#### Material supplied

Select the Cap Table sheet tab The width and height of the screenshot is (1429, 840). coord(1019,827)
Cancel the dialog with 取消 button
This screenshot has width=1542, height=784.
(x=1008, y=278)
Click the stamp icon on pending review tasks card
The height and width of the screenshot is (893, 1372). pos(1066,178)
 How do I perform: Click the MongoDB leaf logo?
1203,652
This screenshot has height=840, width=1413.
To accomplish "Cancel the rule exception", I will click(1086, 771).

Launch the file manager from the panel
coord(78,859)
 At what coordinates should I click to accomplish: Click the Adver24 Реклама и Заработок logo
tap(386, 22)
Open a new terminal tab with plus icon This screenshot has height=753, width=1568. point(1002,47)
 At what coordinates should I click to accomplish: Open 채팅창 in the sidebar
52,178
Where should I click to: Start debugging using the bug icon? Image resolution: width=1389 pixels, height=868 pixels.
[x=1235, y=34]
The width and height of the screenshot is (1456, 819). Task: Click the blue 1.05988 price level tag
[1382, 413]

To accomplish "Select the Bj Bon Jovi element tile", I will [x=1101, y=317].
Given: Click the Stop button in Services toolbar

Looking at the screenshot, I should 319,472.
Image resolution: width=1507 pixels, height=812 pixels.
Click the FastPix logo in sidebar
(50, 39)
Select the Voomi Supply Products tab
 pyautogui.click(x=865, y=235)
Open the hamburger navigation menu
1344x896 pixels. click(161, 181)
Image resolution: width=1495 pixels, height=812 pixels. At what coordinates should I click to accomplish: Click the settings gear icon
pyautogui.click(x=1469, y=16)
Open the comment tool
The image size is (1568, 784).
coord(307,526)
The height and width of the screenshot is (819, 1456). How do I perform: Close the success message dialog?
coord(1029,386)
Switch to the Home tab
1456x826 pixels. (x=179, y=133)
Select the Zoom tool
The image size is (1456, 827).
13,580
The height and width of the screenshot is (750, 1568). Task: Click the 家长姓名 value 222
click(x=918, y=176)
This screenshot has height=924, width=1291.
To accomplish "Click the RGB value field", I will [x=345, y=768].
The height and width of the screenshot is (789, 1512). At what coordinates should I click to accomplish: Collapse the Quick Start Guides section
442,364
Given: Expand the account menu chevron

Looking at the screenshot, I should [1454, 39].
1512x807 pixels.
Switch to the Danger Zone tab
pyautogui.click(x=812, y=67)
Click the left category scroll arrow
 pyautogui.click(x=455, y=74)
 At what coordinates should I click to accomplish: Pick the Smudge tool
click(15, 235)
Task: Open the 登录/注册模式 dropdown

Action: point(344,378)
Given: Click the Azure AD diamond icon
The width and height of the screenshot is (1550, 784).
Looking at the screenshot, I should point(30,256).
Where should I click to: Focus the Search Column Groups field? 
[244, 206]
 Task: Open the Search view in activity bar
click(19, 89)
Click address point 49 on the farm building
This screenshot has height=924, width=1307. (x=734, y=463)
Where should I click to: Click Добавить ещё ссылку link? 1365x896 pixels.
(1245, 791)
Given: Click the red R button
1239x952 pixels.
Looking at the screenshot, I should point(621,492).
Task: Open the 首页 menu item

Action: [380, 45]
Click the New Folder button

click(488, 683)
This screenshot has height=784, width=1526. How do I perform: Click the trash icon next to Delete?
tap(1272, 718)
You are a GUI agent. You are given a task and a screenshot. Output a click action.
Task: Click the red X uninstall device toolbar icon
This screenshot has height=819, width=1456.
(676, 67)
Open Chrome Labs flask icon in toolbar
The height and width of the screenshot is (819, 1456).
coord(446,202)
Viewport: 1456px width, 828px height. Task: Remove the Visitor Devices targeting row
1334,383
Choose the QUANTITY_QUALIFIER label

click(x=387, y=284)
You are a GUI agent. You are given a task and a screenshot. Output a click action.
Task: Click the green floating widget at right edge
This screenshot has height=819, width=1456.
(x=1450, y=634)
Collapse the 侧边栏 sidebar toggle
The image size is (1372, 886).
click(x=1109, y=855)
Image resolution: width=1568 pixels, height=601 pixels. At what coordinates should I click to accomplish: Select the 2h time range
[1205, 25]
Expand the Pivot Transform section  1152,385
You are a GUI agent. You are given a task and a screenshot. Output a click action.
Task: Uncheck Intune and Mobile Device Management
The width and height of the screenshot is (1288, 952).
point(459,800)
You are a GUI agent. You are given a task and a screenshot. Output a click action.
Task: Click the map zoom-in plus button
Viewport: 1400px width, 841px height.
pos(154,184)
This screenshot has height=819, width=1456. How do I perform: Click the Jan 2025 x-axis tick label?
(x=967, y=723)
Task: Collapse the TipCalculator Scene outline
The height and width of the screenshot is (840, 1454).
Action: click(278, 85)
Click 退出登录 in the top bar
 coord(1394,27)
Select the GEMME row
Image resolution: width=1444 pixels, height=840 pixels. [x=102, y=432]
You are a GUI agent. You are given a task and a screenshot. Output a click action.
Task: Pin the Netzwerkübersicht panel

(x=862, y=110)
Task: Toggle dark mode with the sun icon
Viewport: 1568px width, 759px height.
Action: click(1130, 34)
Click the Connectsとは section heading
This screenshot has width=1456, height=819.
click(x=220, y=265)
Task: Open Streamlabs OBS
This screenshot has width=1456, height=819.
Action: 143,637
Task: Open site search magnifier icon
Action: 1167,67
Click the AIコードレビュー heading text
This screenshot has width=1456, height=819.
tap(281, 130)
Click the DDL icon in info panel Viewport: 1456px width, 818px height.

########

→ **Exercise description**
Using the records above, copy word for word the line with "Open a new terminal", the line with "Given: Click the Azure AD diamond icon", and every line between them.

→ **Answer**
Open a new terminal tab with plus icon This screenshot has height=753, width=1568. point(1002,47)
 At what coordinates should I click to accomplish: Open 채팅창 in the sidebar
52,178
Where should I click to: Start debugging using the bug icon? Image resolution: width=1389 pixels, height=868 pixels.
[x=1235, y=34]
The width and height of the screenshot is (1456, 819). Task: Click the blue 1.05988 price level tag
[1382, 413]

To accomplish "Select the Bj Bon Jovi element tile", I will [x=1101, y=317].
Given: Click the Stop button in Services toolbar

Looking at the screenshot, I should 319,472.
Image resolution: width=1507 pixels, height=812 pixels.
Click the FastPix logo in sidebar
(50, 39)
Select the Voomi Supply Products tab
 pyautogui.click(x=865, y=235)
Open the hamburger navigation menu
1344x896 pixels. click(161, 181)
Image resolution: width=1495 pixels, height=812 pixels. At what coordinates should I click to accomplish: Click the settings gear icon
pyautogui.click(x=1469, y=16)
Open the comment tool
The image size is (1568, 784).
coord(307,526)
The height and width of the screenshot is (819, 1456). How do I perform: Close the success message dialog?
coord(1029,386)
Switch to the Home tab
1456x826 pixels. (x=179, y=133)
Select the Zoom tool
The image size is (1456, 827).
13,580
The height and width of the screenshot is (750, 1568). Task: Click the 家长姓名 value 222
click(x=918, y=176)
This screenshot has height=924, width=1291.
To accomplish "Click the RGB value field", I will [x=345, y=768].
The height and width of the screenshot is (789, 1512). At what coordinates should I click to accomplish: Collapse the Quick Start Guides section
442,364
Given: Expand the account menu chevron

Looking at the screenshot, I should [1454, 39].
1512x807 pixels.
Switch to the Danger Zone tab
pyautogui.click(x=812, y=67)
Click the left category scroll arrow
 pyautogui.click(x=455, y=74)
 At what coordinates should I click to accomplish: Pick the Smudge tool
click(15, 235)
Task: Open the 登录/注册模式 dropdown

Action: point(344,378)
Given: Click the Azure AD diamond icon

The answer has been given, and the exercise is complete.